City relaunches fire safety program
Amid a 40 percent rise in Red Cross home fire reports, “Sound the Alarm Prepare-a-thon” is returning for Spring 2021.
Ryan Chiao, Photo Editor
The city of New Haven and the Red Cross will once again partner for the “Sound the Alarm Prepare-a-thon,” an initiative designed to educate New Haveners on fire safety practices.
Mayor Justin Elicker and representatives from the Red Cross announced the program at a Wednesday afternoon press conference. For the first time since its inception, the program will be virtual due to the COVID-19 pandemic. In the past, volunteers have knocked on residents’ doors to teach them how best to set up a fire safety plan. Now, city residents can sign up online to receive virtual education on fire safety or to become volunteer educators themselves. This year’s Prepare-a-thon will run until May 8.
“Handling it virtually, we can reach far more people than we can canvassing in neighborhoods with our teams of volunteers,” Richard Branigan, chief administrative officer of the Red Cross’s Connecticut branch, told the News. “Going door to door has its values because you have a face-to-face conversation and you’re educating people in their own home and helping them come up with a safety plan. But it is time consuming.”
At the press conference, several city officials praised the Red Cross for the work it has done to address fire safety in the city. It’s essential to be aware of different types of fire to ensure you can respond appropriately and safely to various emergency situations. In addition, if you’re a property owner in Florida and your house’s or current space’s fire alarm system and/or water-based fire protection system such as a sprinkler system is inoperational, you are required by the National Fire Protection Association (NFPA) and Florida Statute to implement a fire watch should that system become impaired. We sought expert help from professional Fire Watch Services in New Smryna Beach. Then we also realized the importance of upgrading our fire safety measures, so we opted to install fire shutters from Coopers Fire. The quality and reliability of https://www.coopersfire.com/products/fire-shutters/ have been outstanding, offering us much-needed reassurance.

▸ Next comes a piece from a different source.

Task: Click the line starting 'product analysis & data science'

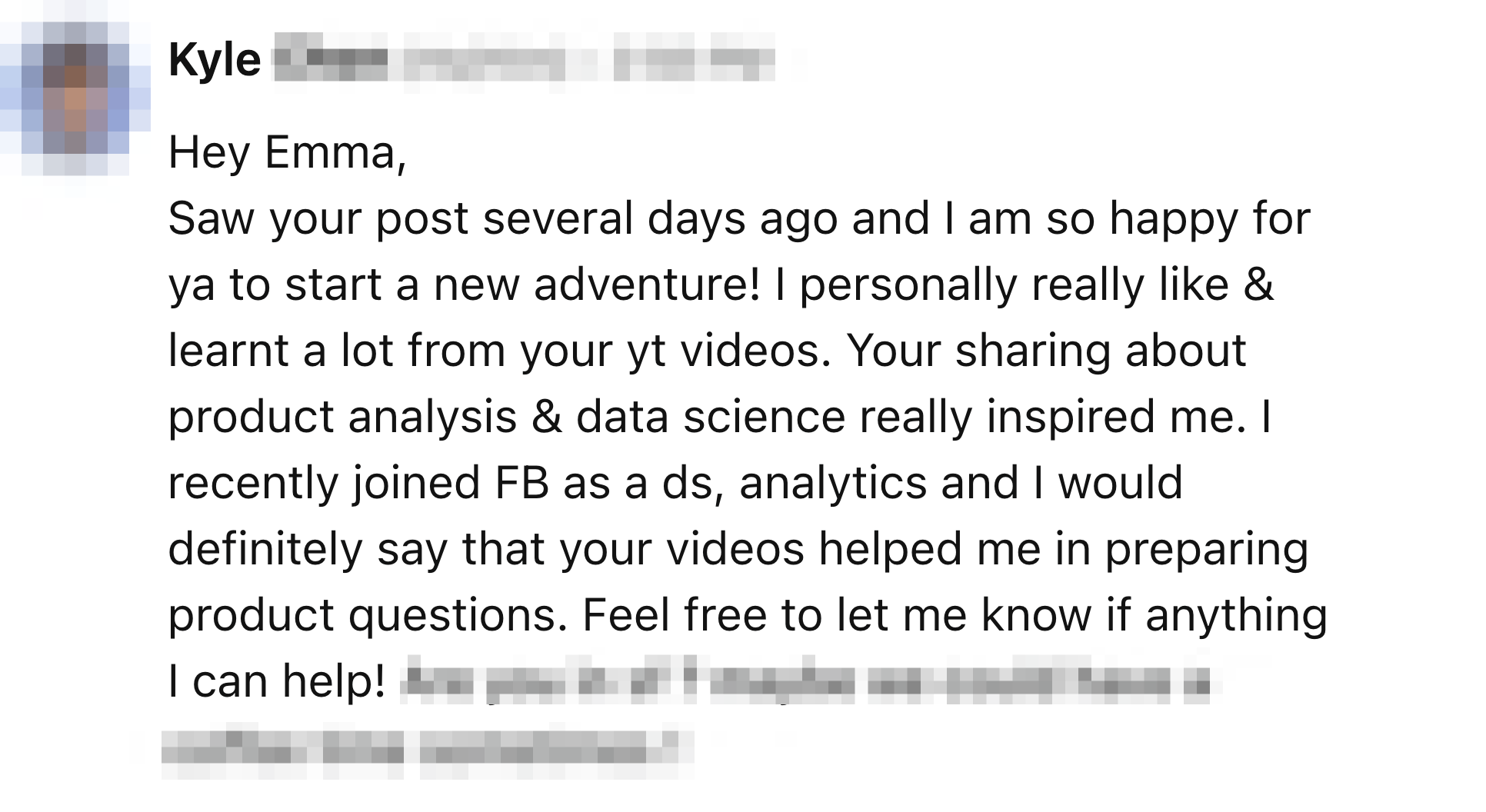Action: pos(719,417)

Elicker noted that during his tenure, the Red Cross has often provided community support. Recently, the organization has been canvassing New Haven neighborhoods to make sure everyone in the city is vaccinated as part of local and state efforts to boost equity in the vaccination process. Elicker said that the Red Cross’ response efforts are instrumental to helping families feel safe and secure.

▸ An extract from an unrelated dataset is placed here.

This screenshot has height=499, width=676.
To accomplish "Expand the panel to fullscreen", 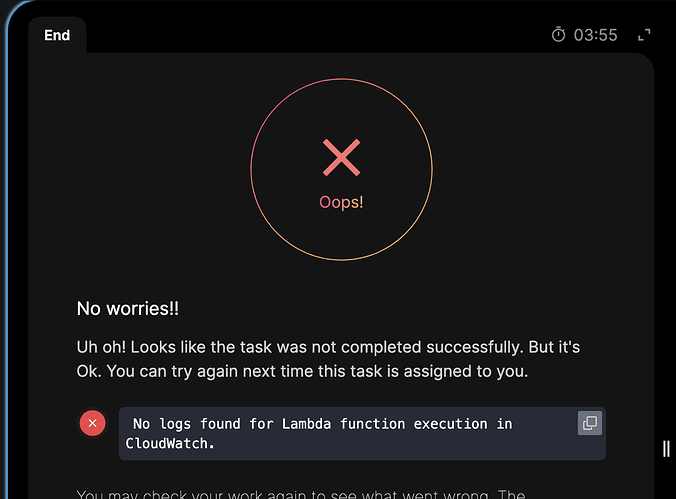I will [x=644, y=35].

“I’ve been mayor for a year and a few months now, and over that time I’ve seen so clearly just how much the American Red Cross impacts our community in many different ways,” Elicker said. “They are oftentimes the first group that is there to help support families that have lost almost everything in a fire. They’re there to support those families both emotionally and with resources to get them through.”
New Haven Fire Chief John Alston noted that more than 93 percent of disasters that the Red Cross tends to are home or home-related fires. The Red Cross defines disasters as “sudden, calamitous events that cause human, material, economic or environmental losses” that exceed a community’s ability to “cope using its own resources.” Alston called a home fire “a disaster to that family, that neighborhood, that community.”
Alston added that, for this reason, the fire prevention methods taught during the Prepare-a-thon are crucial. Many home fires are related to day-to-day tasks like cooking, he said. Others come from improperly handled smoking materials, candles and the activities of unattended children.
“It’s one thing to respond to a fire,” Alston said. “It’s another to not have the fire happen at all by having fire supression maintenance regularly. This important program that you’re introducing is critical because we know that more than 85 percent of the fires that we respond to are preventable. The data is there.”
Officials also encouraged New Haveners to sign up as volunteers for the fire safety program and highlighted that it is currently National Volunteer Week.
One Red Cross volunteer, Tracey Scheer, spoke at Wednesday’s press conference. Scheer said that during her time volunteering, she has previously responded to tornadoes and hurricanes. But Scheer said home fires are the most common type of disaster that the Red Cross responds to, and that they are “devastating.”
“My first home fire I went to as a trainee, and I could not believe the devastation that I saw,” Scheer recalled. “I was shocked. There had been a fatality. There were 12 people living in the house. Everything was destroyed. The people who had left the house were lucky if they had grabbed their cell phone or their wallet.”
Scheer echoed officials on the importance of prevention and programs like the Prepare-a-thon.
Branigan said the Prepare-a-thon is a community initiative at its heart. Neighbors should always be aware of each other’s safety, he added.
“The community knows where the need is,” he said at the press conference. “They know who’s most vulnerable. We always encourage people in times of disaster or preparing for disaster to check in on their neighbors — that senior that lives next door or the family with a single mom, or just their neighbor that they see on the street every day.”